The Barrocal Algarvio is a rustic and athletically built breed, relatively slender, but in reality very strong. The average height of this breed is between 45-58 cm, which is 17-23 inch and weight between 15-25 kg, which is 33-55 lbs. Females are naturally slightly smaller than males.
7) Coat and color
The breed has a very smooth and dense coat in medium length. The coat is very soft to touch and it has no undercoat and the coat is abundant around the neck, thighs, back of the limbs and under the tail. The Barrocal Algarvio dogs come in several color combinations. The most common colors are fawn, yellow, brown, black and gray, unicolor or piebald or piebald whites. The coat should be brushed from time to time to keep it tangle free.
8) Living conditions
The breed was developed in relatively warm climate and it adapts very well to high temperatures and they can stay outside all day long if they are provided with enough water and some shaded shelter. Their medium long coat provides great protection against sunburn. But these dogs will be happiest if they will have access inside the house to be in direct contact with its family.

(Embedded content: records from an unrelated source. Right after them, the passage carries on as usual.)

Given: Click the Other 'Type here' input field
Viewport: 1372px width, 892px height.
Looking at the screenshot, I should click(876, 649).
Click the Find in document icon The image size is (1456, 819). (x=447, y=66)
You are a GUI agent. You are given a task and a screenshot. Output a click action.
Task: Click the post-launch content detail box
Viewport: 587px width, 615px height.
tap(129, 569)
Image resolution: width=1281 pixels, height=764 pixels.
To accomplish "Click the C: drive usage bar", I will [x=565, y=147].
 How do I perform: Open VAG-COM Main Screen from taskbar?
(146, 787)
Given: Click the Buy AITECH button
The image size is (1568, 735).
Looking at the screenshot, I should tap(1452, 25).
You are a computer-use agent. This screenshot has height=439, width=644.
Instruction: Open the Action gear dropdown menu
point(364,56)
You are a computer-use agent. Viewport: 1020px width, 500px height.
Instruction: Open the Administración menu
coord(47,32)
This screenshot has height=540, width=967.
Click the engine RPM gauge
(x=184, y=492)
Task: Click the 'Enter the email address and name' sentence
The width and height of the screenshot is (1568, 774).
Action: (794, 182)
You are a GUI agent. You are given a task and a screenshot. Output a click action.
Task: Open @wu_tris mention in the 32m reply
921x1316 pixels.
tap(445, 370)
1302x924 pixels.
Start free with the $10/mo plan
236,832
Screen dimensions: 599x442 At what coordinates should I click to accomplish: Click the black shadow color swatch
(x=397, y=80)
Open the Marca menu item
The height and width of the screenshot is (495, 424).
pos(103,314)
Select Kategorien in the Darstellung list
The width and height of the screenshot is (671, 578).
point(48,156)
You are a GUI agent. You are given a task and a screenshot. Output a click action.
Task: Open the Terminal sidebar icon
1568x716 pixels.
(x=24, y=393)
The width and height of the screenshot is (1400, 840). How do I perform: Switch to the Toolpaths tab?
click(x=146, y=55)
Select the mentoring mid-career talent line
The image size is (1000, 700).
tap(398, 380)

Today, in 2022, the breed is still not officially recognized by any major kennel club, such as FCI or AKC, but they were already acknowledged by the Portuguese Kennel Club and i would say it is only matter of time before these dogs will gain more international recognition in other foreign kennel clubs as well.
The grooming and maintenance of this breed is not extremely hard. They do shed some deal of fur all year long but it is nothing terrible. As i already mentioned, you should brush them from time to time, lets say weekly, in order to keep the coat tangle and mat free and to allow good ventilation to the skin. No other grooming is required. It is also very clean breed, that always washing itself and they keep the fur in very good condition bythemselves. They also do not drool. Of course, you should exercise the breed regularly and check out their nails, teeth, eyes and ears and clean them or clip them if needed.